= Try it =
Take the line containing "Newsletter (1305, 1557)" and every line after it to the end of the material below; reproduce them exactly, without pictures.

= Task material =
______________________________

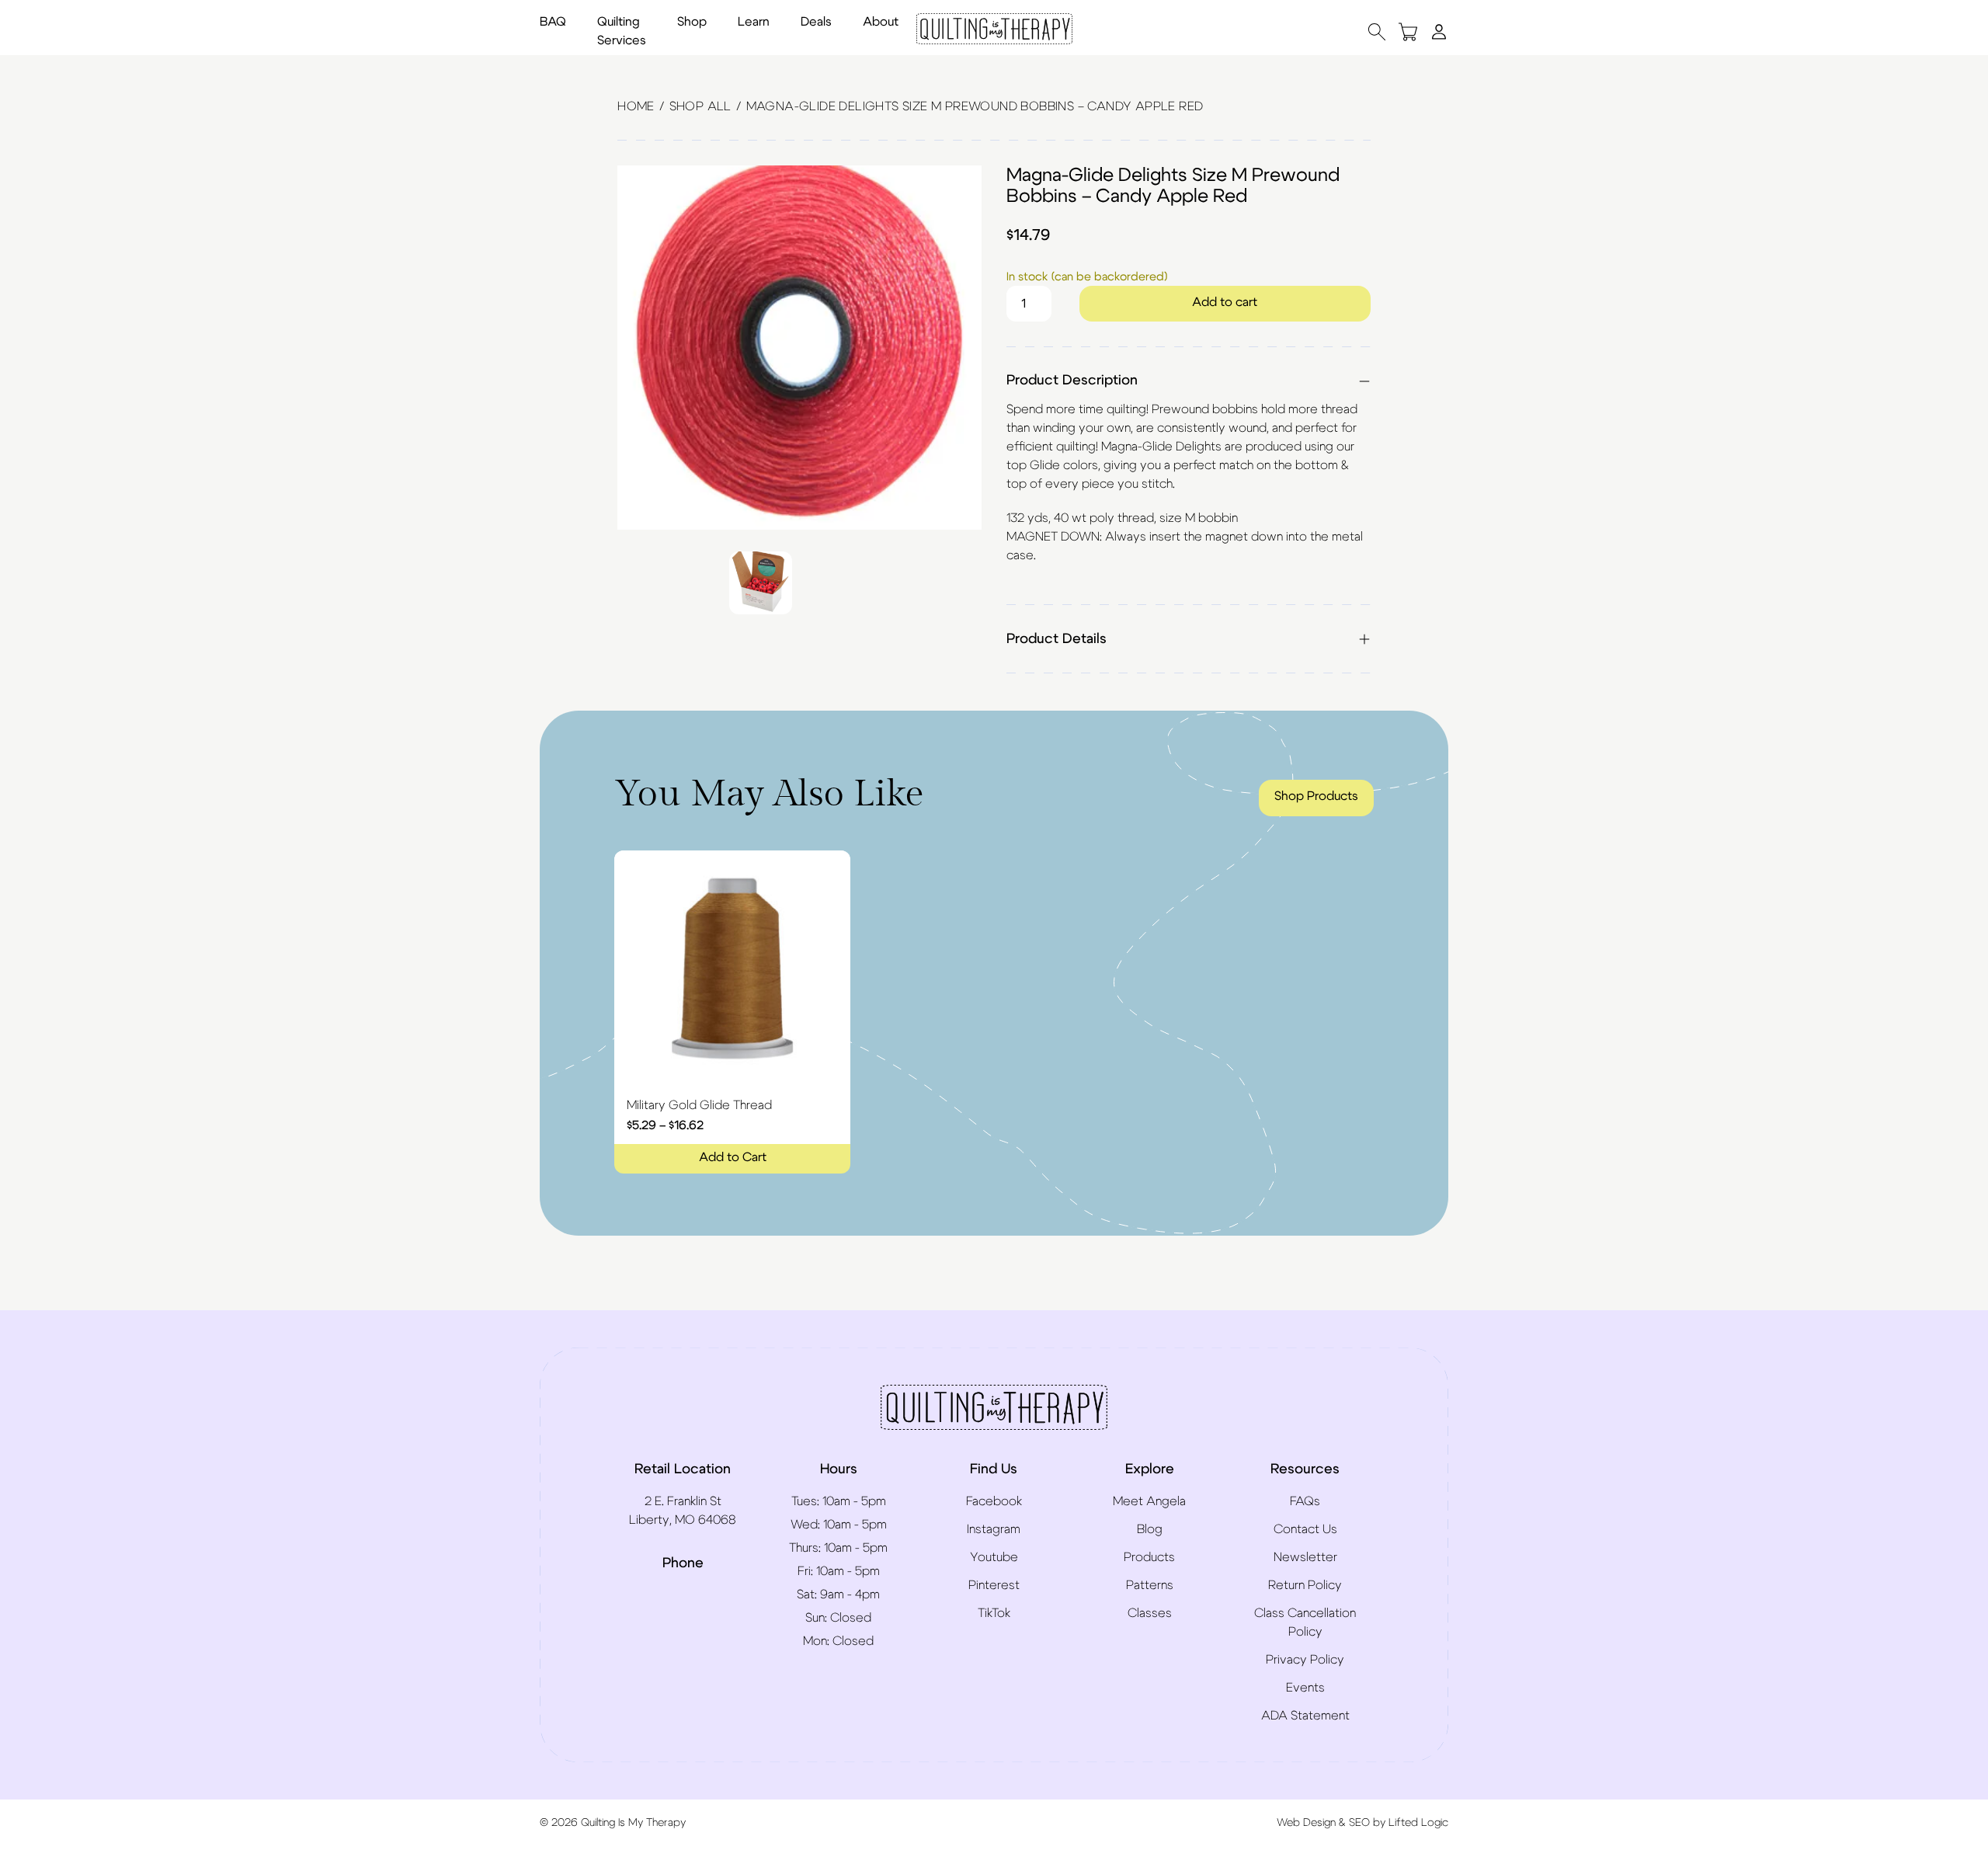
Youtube (994, 1557)
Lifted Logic (1418, 1822)
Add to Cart (732, 1157)
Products (1149, 1557)
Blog (1150, 1529)
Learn (754, 22)
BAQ (553, 22)
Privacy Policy (1305, 1660)
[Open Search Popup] (1377, 31)
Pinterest (994, 1585)
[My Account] (1439, 31)
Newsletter (1305, 1557)
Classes (1150, 1613)
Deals (816, 22)
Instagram (993, 1529)
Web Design (1306, 1822)
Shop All (700, 106)
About (880, 22)
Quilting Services (621, 31)
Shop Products (1316, 796)
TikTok (994, 1613)
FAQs (1305, 1501)
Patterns (1149, 1585)
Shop (692, 22)
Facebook (994, 1501)
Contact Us (1305, 1529)
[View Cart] (1408, 31)
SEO (1359, 1822)
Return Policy (1305, 1585)
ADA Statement (1305, 1715)
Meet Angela (1149, 1501)
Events (1305, 1687)
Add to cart (1224, 302)
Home (636, 106)
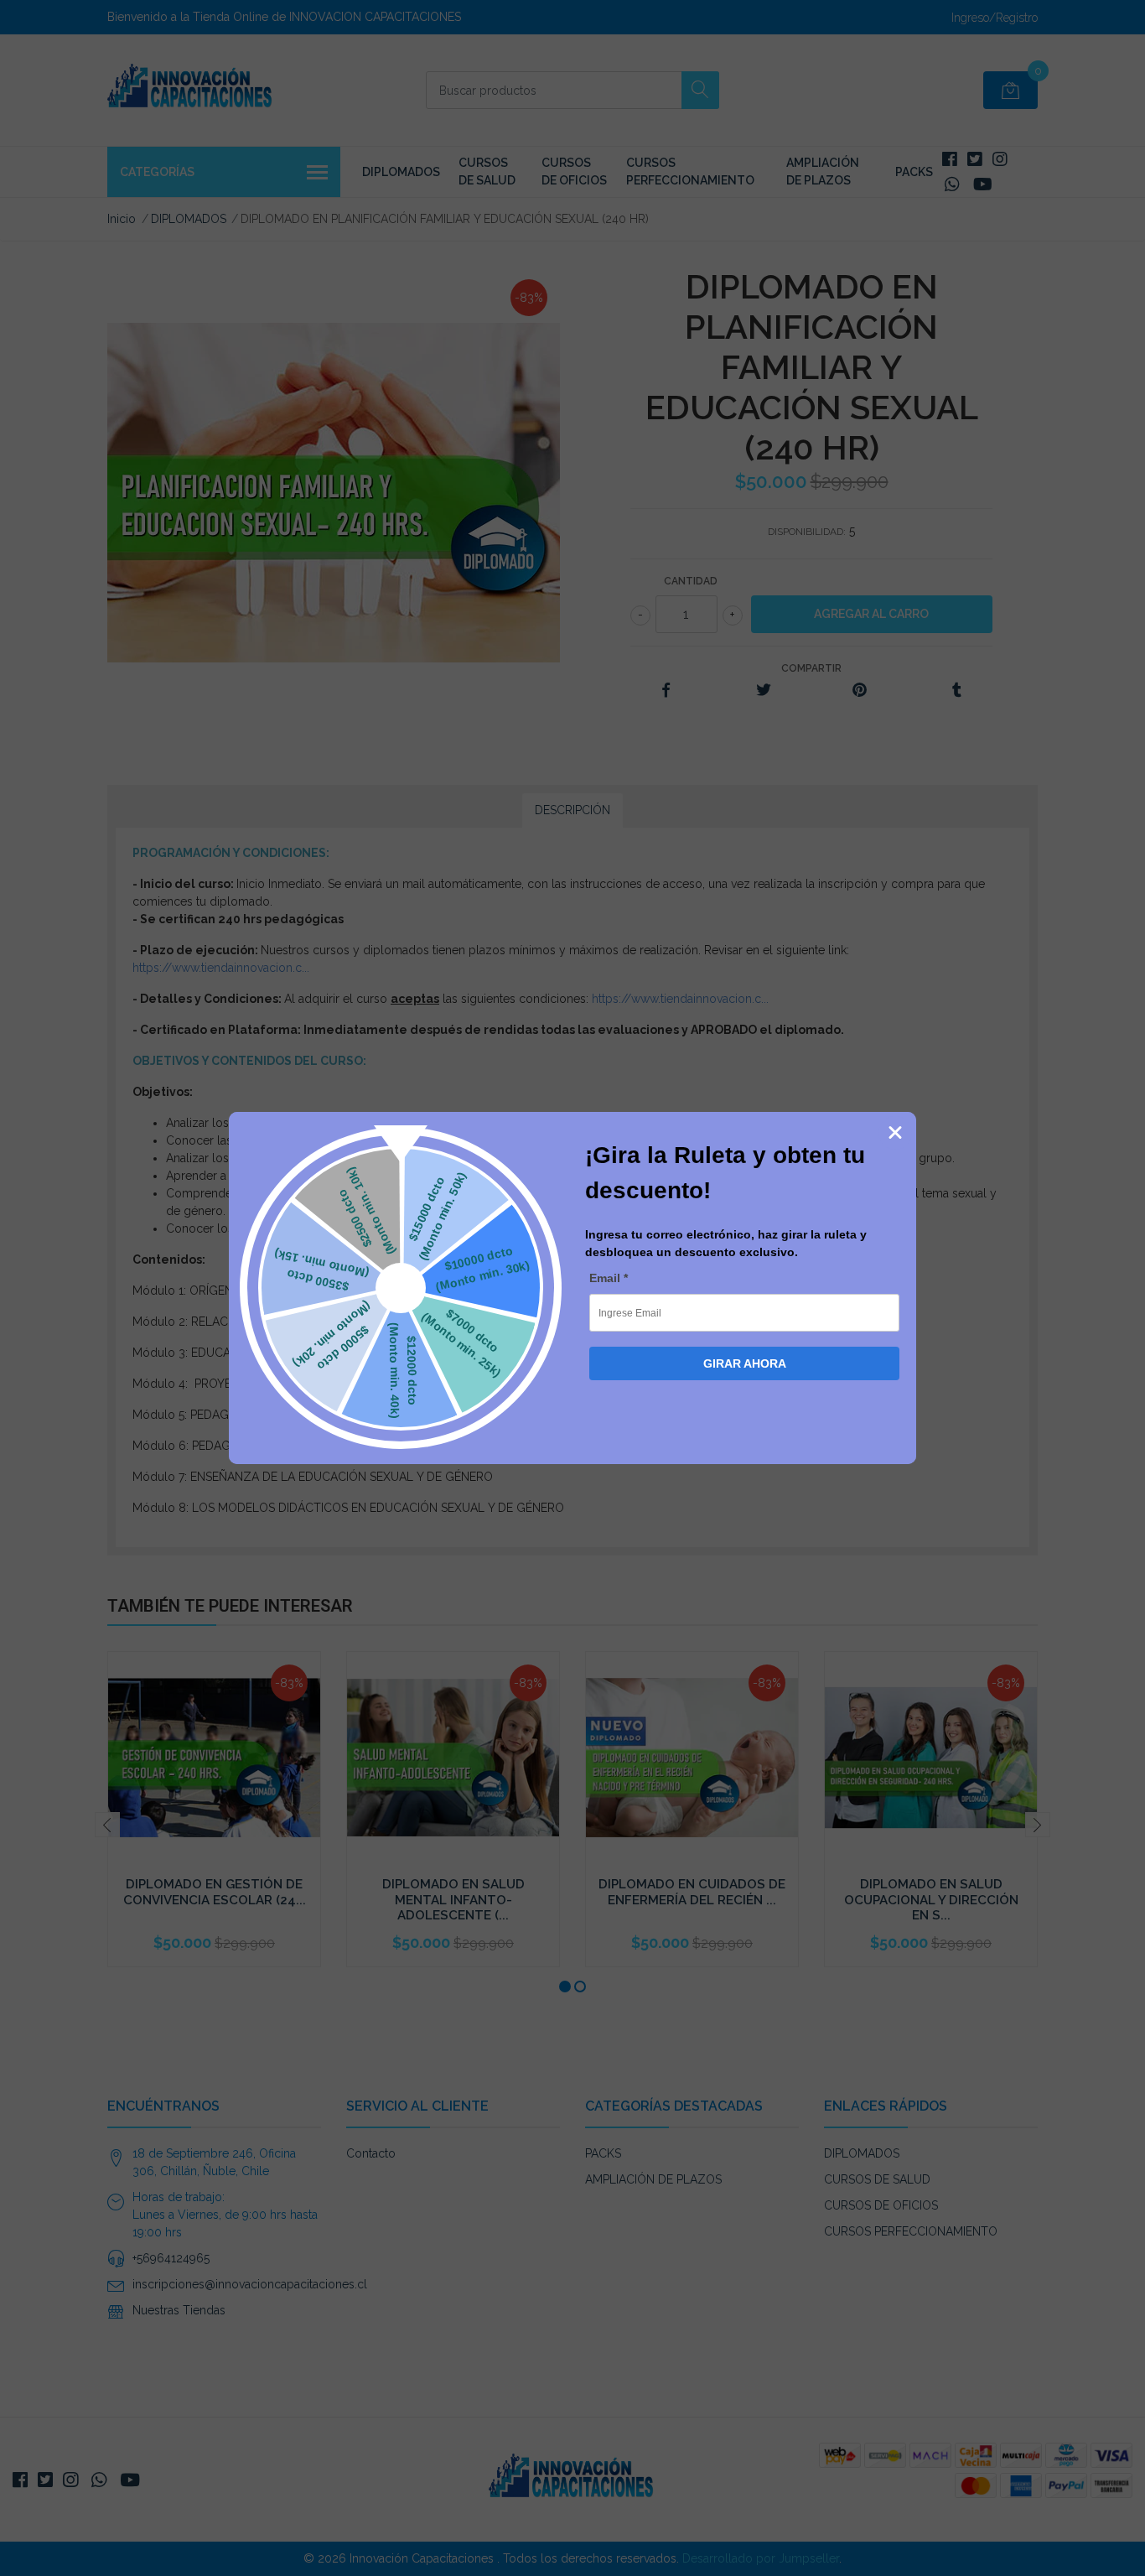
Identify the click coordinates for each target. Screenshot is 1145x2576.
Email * (608, 1278)
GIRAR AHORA (744, 1363)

______________________________

= Output of the task =
Newsletter (1305, 1557)
Classes (1150, 1613)
Deals (816, 22)
Instagram (993, 1529)
Web Design (1306, 1822)
Shop All (700, 106)
About (880, 22)
Quilting Services (621, 31)
Shop Products (1316, 796)
TikTok (994, 1613)
FAQs (1305, 1501)
Patterns (1149, 1585)
Shop (692, 22)
Facebook (994, 1501)
Contact Us (1305, 1529)
[View Cart] (1408, 31)
SEO (1359, 1822)
Return Policy (1305, 1585)
ADA Statement (1305, 1715)
Meet Angela (1149, 1501)
Events (1305, 1687)
Add to cart (1224, 302)
Home (636, 106)
Identify the click coordinates for each target. Screenshot is 1145x2576.
Email * (608, 1278)
GIRAR AHORA (744, 1363)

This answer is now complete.